> **Problem to solve**
Please return all lines of the data below containing the string "Instructions".

Supplied material: Begin

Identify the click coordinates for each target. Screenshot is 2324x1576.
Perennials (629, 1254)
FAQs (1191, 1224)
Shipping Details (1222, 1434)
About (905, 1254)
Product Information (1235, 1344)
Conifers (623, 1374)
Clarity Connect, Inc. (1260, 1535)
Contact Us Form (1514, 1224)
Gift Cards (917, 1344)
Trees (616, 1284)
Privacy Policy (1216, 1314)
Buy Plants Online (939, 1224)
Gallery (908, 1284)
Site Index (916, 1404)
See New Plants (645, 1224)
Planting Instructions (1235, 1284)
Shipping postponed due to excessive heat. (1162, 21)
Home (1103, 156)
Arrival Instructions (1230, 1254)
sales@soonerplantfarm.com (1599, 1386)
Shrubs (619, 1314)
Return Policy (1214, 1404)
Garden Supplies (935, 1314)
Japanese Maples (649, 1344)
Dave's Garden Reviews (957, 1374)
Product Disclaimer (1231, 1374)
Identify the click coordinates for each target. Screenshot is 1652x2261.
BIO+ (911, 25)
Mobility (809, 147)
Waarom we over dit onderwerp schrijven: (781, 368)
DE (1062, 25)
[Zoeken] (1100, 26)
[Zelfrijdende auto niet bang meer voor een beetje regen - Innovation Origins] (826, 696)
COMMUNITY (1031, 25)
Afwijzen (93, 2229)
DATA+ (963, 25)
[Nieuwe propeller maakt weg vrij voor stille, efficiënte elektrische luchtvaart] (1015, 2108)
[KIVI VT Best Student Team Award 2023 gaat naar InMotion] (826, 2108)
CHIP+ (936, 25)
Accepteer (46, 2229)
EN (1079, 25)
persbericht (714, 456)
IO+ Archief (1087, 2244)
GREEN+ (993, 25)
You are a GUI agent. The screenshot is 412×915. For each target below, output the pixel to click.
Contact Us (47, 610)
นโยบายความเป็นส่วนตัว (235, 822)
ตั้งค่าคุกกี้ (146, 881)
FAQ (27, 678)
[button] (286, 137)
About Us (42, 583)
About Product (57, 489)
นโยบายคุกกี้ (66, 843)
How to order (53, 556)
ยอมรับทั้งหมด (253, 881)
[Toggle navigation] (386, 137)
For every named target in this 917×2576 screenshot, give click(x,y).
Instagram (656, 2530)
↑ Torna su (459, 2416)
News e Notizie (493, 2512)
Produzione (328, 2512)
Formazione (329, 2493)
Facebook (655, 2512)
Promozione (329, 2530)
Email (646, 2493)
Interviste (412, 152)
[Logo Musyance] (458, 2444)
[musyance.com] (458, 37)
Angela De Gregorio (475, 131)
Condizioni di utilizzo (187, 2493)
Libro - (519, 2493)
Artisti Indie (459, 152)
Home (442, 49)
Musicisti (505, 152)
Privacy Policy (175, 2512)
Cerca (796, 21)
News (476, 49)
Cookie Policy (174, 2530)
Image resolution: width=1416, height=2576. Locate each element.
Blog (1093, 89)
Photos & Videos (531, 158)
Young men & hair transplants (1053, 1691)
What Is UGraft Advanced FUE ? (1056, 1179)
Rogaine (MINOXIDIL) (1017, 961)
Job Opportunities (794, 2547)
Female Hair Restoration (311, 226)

Supplied material: End

> **Final answer**
Planting Instructions (1235, 1284)
Arrival Instructions (1230, 1254)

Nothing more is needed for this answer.